A small torch was scavenged as a left over from my son's birthday castle and some thin wire wrapped around it to make a sconce and so as to hold it to the wall and some greenstuff added (not shown here) to extend the flame upwards. Obviously I was constantly referring to Russ Nicholson's illustration as I was working.

Finding the appropriate model was the most time consuming part of the build. Trying to source a scrawny orc was quite a challenge (so many of them are brawny nowadays) and after flirting with some of the Midlam Orcs in the end I plumped for this crewmember from Notlob's artillery which I paid £2 for:

He obviously needed a fair bit of converting and greenstuffing (on a very minute, detailed scale) to get a likeness, you can see a wip shot below where I've lengthened his nose, added wrinkled bags under his eyes and some tattered clothing.

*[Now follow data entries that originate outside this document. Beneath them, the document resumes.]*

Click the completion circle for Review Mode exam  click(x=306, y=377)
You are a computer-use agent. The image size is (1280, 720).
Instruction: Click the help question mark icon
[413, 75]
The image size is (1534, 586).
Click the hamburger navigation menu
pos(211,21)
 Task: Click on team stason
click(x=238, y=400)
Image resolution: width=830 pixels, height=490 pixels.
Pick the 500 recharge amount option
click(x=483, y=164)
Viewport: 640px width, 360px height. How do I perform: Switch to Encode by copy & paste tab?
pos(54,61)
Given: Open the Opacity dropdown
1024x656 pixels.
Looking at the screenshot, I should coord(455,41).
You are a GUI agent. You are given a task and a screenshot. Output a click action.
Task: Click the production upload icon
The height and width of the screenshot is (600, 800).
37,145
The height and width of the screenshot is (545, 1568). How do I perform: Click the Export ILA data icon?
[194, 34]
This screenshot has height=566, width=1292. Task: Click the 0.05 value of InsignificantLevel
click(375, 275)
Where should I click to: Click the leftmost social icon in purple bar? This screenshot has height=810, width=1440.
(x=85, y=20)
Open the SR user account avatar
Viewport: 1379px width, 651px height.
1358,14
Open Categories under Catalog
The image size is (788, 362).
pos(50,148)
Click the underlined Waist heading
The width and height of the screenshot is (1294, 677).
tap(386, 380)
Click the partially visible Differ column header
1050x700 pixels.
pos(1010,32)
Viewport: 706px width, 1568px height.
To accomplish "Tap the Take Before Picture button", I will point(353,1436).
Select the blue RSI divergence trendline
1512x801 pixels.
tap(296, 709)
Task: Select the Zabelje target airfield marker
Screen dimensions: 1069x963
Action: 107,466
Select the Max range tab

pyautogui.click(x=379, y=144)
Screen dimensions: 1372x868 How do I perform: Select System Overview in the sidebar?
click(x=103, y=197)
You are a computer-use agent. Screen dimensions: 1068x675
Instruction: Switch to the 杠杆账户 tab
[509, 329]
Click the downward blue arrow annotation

Only the helmet and draping loincloth to add at this stage. The legs were repositioned to make him recline and some mantic ghoul arms were added across his chest to re-create the same slumbering pose as per the illustration.

Yet again I forgot to take photos of the painting stage, because it really is such a quick process for me now. Sprayed grey and brown, dark wash over everything, highlight up and then glaze with browns and greens for the mossy appearance. I had to spend a bit more time working on the lighting effects from the torch, glazing in with some yellows and oranges.

The painting of the orc skin followed my usual recipe and I finally added a few clumps of foliage for some extra detail on the rock face. Here's a few other photographs where I was experimenting with angles and lighting:

The prisma app is a wonderful thing for projects like this, as I can turn my model back into an illustration in the style of Russ Nicholson's originals. Unfortunately my app is no longer working, so I had to interrupt JB's romantic weekend through Messenger, with a geeky favour. And of course the good chap that he is, he came up trumps (hopefully during a lull in the weekend) :

I think the top one works best. Of course I also coloured in the same illustration from my colouring in book, trying to capture the sense of light and dark and a slightly gaudier palette than on my painted model:

I deliberately built this diorama to also fit in with my modular dungeon, as one day I'd like to play the Warlock of Firetop Mountain, with all the re-made illustrations integrated into the layout,  following the actual map from the book:

I do need to make and add a small modular floor that can cover the exposed magnetic strip, as can be seen above.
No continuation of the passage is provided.